* REQUIRED TASK *
How many lines of the material below contain the string "computer"? Give only the number.

* GIVEN RECORDS *
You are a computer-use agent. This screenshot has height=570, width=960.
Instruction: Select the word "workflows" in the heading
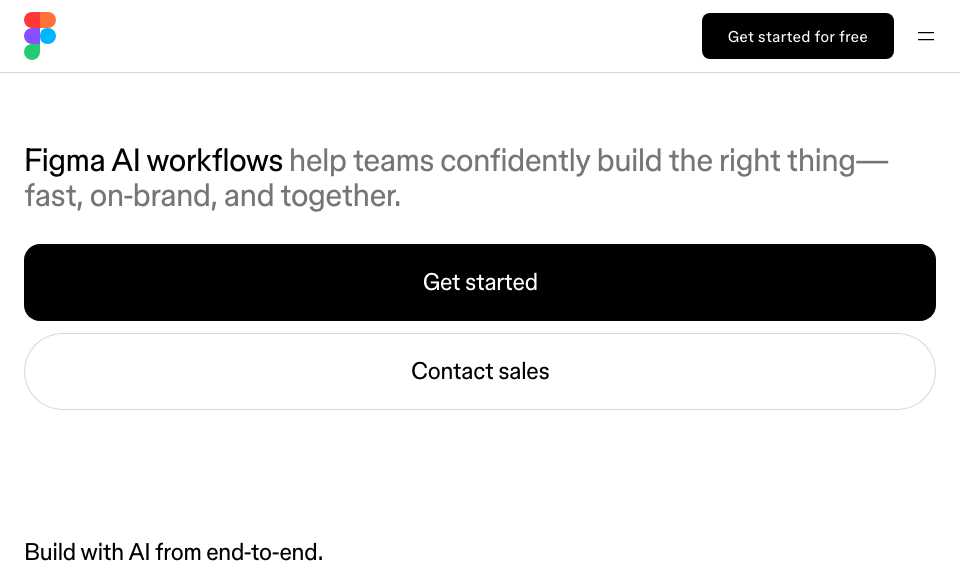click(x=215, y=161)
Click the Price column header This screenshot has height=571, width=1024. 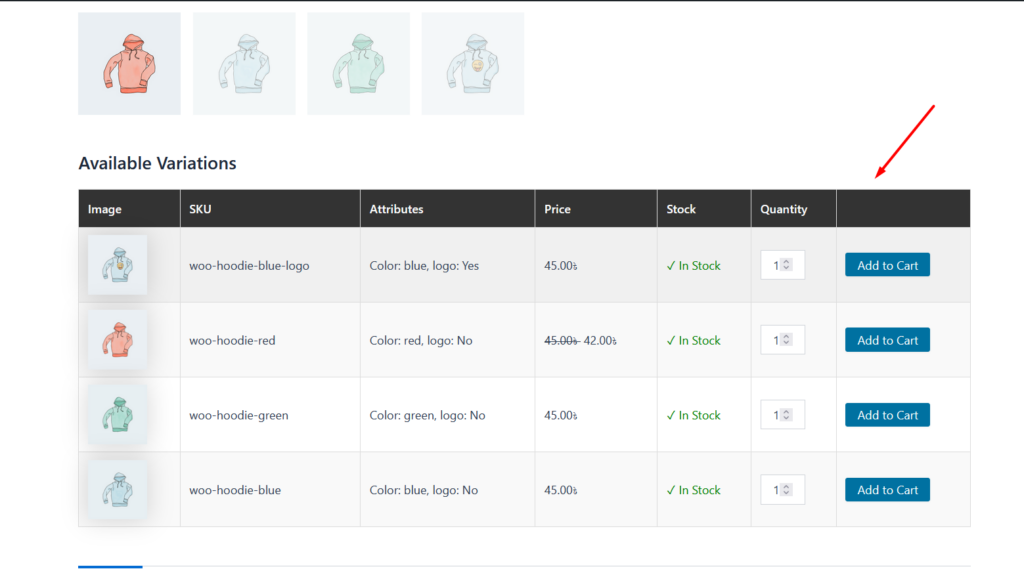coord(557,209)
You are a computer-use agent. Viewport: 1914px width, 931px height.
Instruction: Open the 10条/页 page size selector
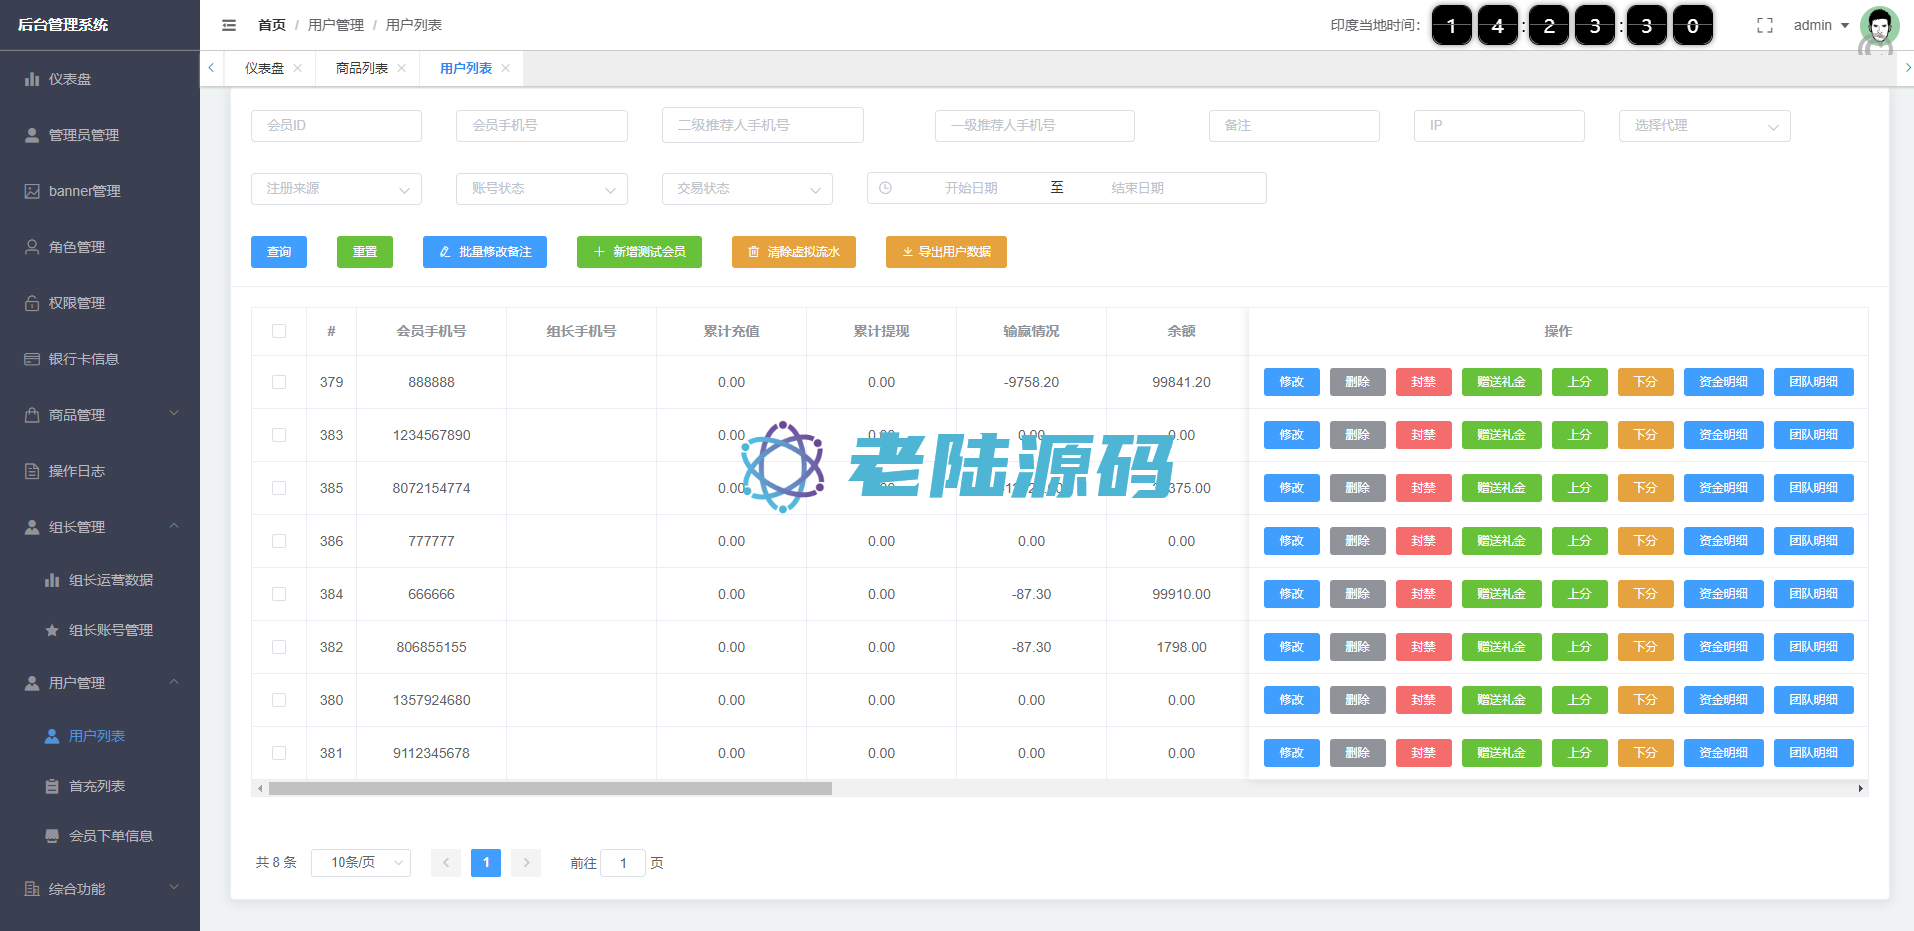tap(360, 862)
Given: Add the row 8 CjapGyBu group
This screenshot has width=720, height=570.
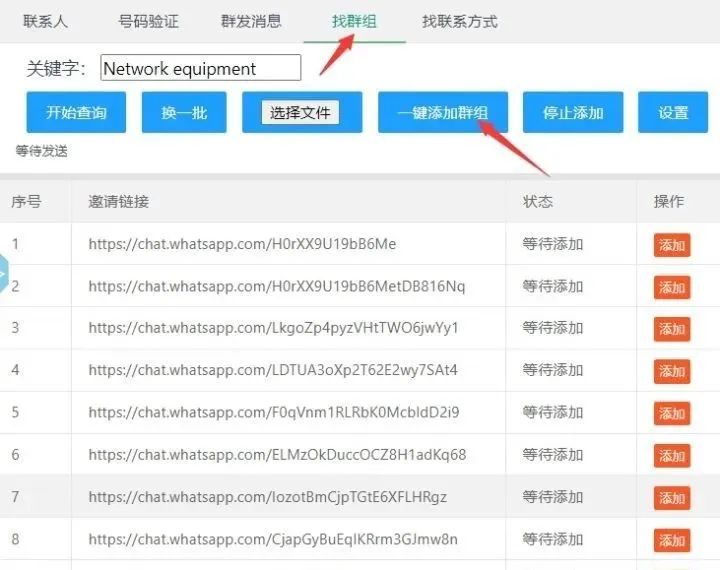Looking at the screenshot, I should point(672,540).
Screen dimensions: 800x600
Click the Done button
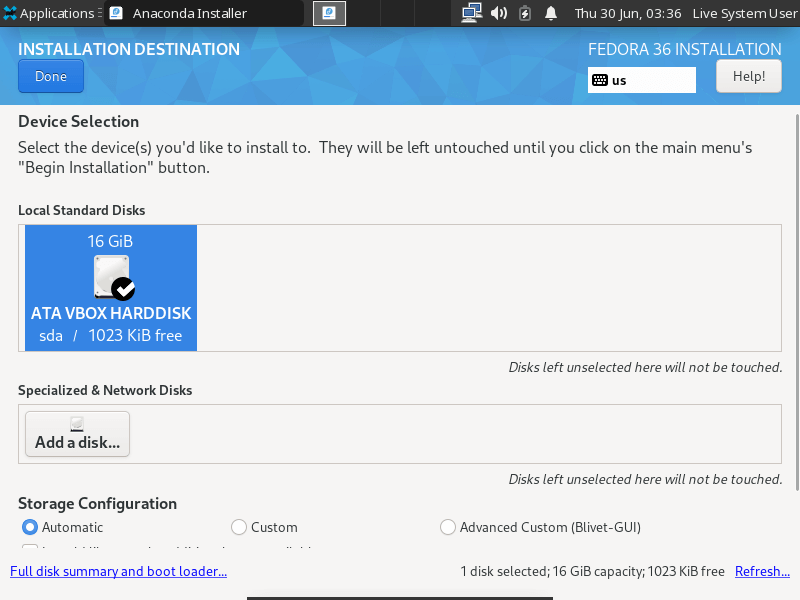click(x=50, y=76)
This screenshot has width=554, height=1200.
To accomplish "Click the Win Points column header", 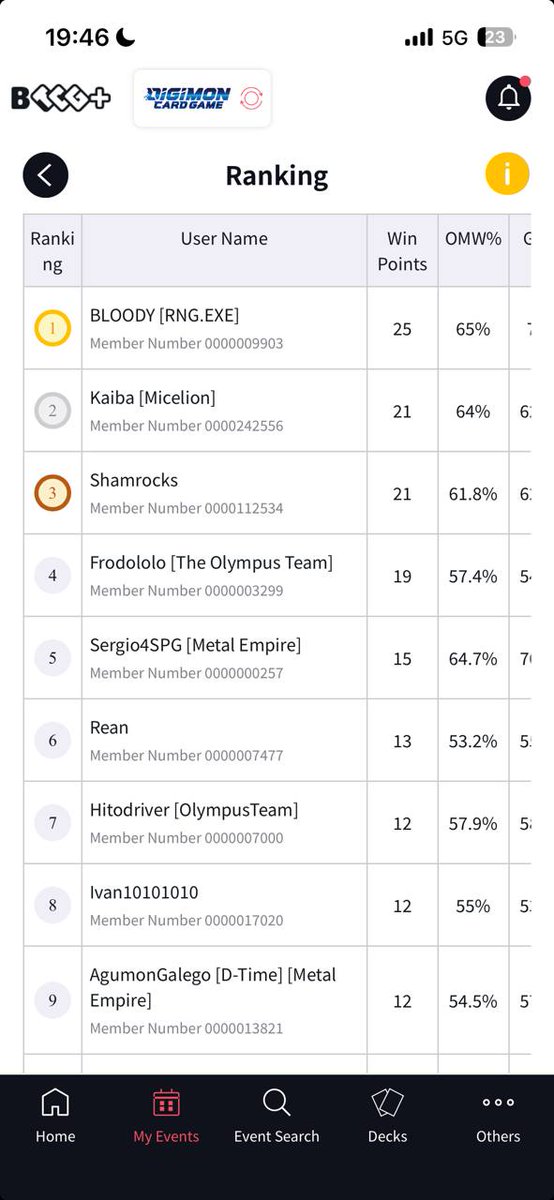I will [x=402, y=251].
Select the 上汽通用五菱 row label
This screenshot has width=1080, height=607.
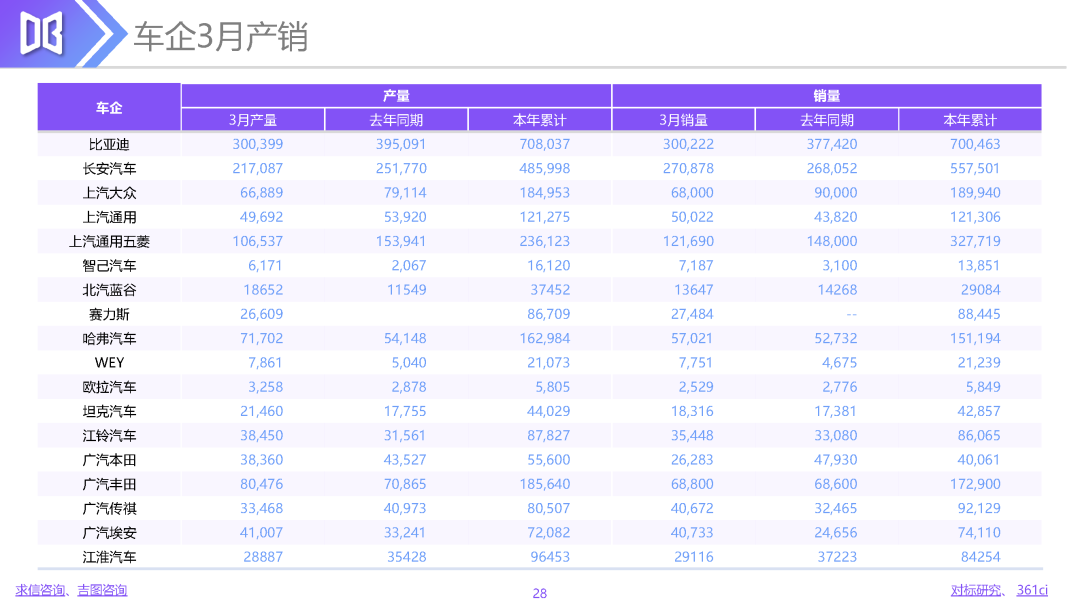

* THE REPLY *
2